According to specialists in antiquities, 4 antiques were sold yesterday at the auction of the famous House of Lyon and Turnbull, “Form Through Time.” 16 days later, 3 more pieces will be sold at the Art for Immortality auction in New York, that is, at a close distance from the UN building and its bodies, which criminalize the sale of smuggling antiquities and calls for the protection of heritage sites as a common global asset that needs protection.
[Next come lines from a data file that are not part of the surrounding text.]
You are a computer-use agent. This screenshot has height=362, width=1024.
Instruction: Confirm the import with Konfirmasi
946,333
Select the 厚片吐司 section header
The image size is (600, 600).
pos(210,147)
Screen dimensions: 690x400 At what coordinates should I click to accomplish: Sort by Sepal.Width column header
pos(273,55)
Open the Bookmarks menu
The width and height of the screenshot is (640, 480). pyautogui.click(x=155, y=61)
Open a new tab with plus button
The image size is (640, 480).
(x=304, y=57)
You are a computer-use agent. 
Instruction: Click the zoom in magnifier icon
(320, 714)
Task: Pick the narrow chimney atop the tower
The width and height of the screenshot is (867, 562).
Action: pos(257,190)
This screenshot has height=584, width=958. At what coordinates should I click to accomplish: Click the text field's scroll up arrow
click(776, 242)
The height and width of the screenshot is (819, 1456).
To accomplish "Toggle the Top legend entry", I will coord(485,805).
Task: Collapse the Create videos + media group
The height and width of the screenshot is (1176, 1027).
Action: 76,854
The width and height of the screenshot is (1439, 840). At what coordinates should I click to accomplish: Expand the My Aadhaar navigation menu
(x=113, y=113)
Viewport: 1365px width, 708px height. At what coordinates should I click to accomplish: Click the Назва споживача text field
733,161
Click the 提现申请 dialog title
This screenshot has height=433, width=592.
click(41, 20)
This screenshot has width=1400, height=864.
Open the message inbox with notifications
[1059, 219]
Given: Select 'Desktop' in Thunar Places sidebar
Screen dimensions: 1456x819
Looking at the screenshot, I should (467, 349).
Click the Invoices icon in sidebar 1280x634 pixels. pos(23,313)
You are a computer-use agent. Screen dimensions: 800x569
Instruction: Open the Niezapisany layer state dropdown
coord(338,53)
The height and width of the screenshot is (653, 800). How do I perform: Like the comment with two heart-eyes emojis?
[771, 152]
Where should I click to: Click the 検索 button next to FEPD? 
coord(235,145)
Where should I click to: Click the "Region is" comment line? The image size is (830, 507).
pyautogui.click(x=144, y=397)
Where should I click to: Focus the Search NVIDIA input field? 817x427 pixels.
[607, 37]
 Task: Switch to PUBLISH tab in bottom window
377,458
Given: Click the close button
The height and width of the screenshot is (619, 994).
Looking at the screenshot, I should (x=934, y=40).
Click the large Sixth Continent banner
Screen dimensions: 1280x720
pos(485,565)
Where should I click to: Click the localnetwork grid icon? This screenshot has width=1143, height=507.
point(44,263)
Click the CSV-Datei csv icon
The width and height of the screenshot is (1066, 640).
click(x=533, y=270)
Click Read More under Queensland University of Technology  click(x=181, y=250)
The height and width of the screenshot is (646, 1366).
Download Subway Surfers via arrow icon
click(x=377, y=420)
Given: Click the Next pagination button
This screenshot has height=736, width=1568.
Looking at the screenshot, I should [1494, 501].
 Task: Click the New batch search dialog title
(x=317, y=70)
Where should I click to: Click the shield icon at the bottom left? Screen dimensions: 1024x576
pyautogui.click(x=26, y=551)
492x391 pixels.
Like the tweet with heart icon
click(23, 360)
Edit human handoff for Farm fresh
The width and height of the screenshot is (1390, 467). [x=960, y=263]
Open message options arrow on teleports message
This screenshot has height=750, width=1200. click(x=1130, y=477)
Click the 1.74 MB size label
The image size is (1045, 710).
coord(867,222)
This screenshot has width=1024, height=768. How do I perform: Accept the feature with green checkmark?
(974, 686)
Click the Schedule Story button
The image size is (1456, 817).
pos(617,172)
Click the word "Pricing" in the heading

What were sold was a head carved from striped alabaster, with a bronze ibex, from the beginning and middle of the first millennium BC, made of cast bronze, in addition to a memorial plaque of carved alabaster, in relief with a central head of a bull with engraved features, from the third century BC.

The artifacts offered for sale later include the head of a man made of alabaster with inlaid eyes, and a tombstone made of limestone, rectangular in shape, in the upper half of which is a prominent face of a man, in addition to an abstract head of alabaster. These pieces date back to the third and second centuries BC.

And because smuggling does not only include pieces that were stolen from museums, but also from random excavations of archaeological sites, there is no specific statistics on the number of smuggled antiquities, although estimates indicate that thousands of rare pieces and manuscripts were smuggled.

Collecting the fragments of Yemeni antiquities seems impossible because those who claim to protect the history of Yemen, its treasures and collectibles abroad are trading and promoting them, exploiting their control over the occupied areas and their control over airports, land and sea ports.

The bleeding of antiquities smuggling will remain relentless, unless Yemen achieves its independence, and the arduous task remains in tracking down these antiquities in auctions and black markets, and engaging in dozens of judicial disputes to recover them.